19.4 Potentials and Pitfalls of Staging Computational Interventions in EML
To briefly conclude, it is necessary to circle back to some critical points which have emerged from our discussion. First, the analysis has clearly shown some of the problems of large-scale quantitative analysis, and ultimately, what it can teach us. Quantification is a representation, and at best, relies on a high degree of interpretation. At worst, it reifies particular aspects of the world, selected because they happen to lend themselves more to statistical analysis. Computational research is inherently biased towards written materials, and will never be able to tell us what happened, for example, in a court room, which is the domain of qualitative forms of inquiry.Footnote 121 Whilst this is hardly a new problem, existing literature often underestimates the extent to which these dynamics are accentuated by algorithmic analysis, which may introduce additional ‘black box’ challenges of interpretation and in that sense entail a double removal of human subjectivities within the research. This underscores the importance of approaching computational research with proper domain legal expertise, but also being open to mixed-method approaches that draw in more critical perspectives as a means for interrogating and questioning research findings and data practices.Footnote 122
This leads to another important reflection for researchers undertaking computational analysis of EML in a field such as EU law, which is overwhelmingly doctrinally orientated. Computational research often receives pushback from doctrinal scholars who claim that it devalues the normative aspect of law.Footnote 123 The experience of researchers working on the Supra Legem Project (2017) in France is instructive here. Using a simply predictive algorithm, the project found significant disparities in asylum decision-making associated with the identity of asylum judges.
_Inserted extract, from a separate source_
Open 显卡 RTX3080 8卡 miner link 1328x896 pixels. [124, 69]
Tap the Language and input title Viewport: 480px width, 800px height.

Yet, the project also faced significant backlash from judges and the legislature, who subsequently introduced a general ban on research on individual judicial behaviour.Footnote 124 Policy audiences may not always welcome hearing evidence that is unsettling, and interventions must be crafted with due regard for practices for implementing policy reforms.Footnote 125 It must always be recalled that in contrast to computational discourse, law is a ‘slow hermeneutic’ that requires reasons, deliberation, and dialogue.Footnote 126 In other words, connecting the empirical to the normative through computational research on EML is no easy task, but we have hoped in this contribution to lay some possible ways to bring this about.